## GOAL A:
Translate this sentence from the mailing-list thread below into Spanish: "Two machines is not a quorum for a four machine ensemble."

⁂

Two machines is not a quorum for a four machine ensemble.

Why do you think that the documentation would get this wrong?

wunder

On Dec 6, 2012, at 4:14 PM, Jack Krupansky wrote:

> But that is the context I was originally referring to - that with 4 zk you can lose only
one, that you can't lose two. So, if you want to tolerate a loss on one, 4 zk would be the
minimum... but then it was claimed that you COULD start with 3 zk and loss of one would be
fine. I mean whether you start with 4 and lose 2 or start with 3 and lose 1 is the same, right?
> 
> -- Jack Krupansky
> 
> -----Original Message----- From: Yonik Seeley
> Sent: Thursday, December 06, 2012 6:34 PM
> To: solr-user@lucene.apache.org
> Subject: Re: Minimum HA Setup with SolrCloud
> 
> On Thu, Dec 6, 2012 at 5:55 PM, Jack Krupansky <jack@basetechnology.com> wrote:
>> I trust that you have the right answer, Mark, but maybe I'm just struggling
>> to parse this statement: "the remaining two machines do not constitute a
>> majority."

⁂

## GOAL B:
From the records below, pull out every line that contains the word "profile". Treat uppercase and lowercase as different.

## EXERCISE DATA:
⁂

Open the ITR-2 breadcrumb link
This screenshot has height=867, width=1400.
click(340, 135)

⁂

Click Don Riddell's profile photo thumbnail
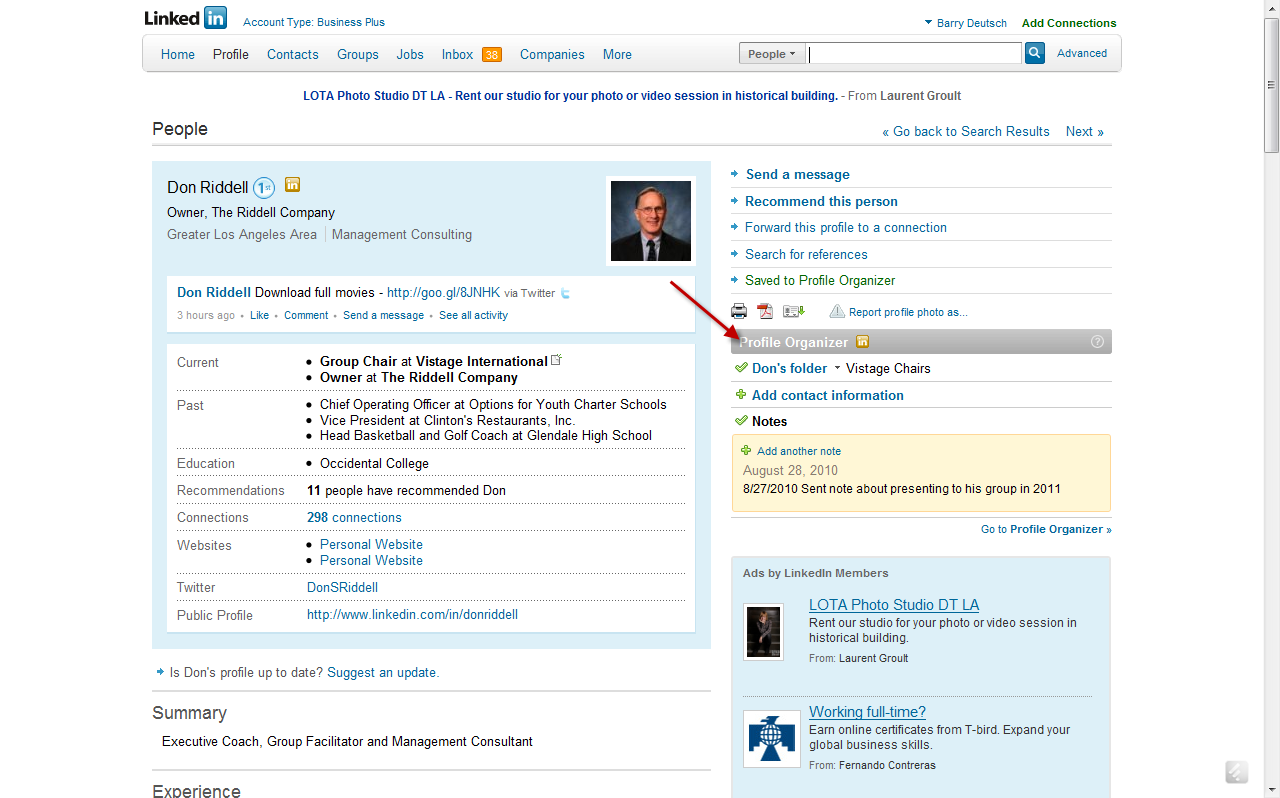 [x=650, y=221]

⁂

## WRITTEN REPLY A:
Dos máquinas no constituyen un quórum para un conjunto de cuatro máquinas.

## WRITTEN REPLY B:
Click Don Riddell's profile photo thumbnail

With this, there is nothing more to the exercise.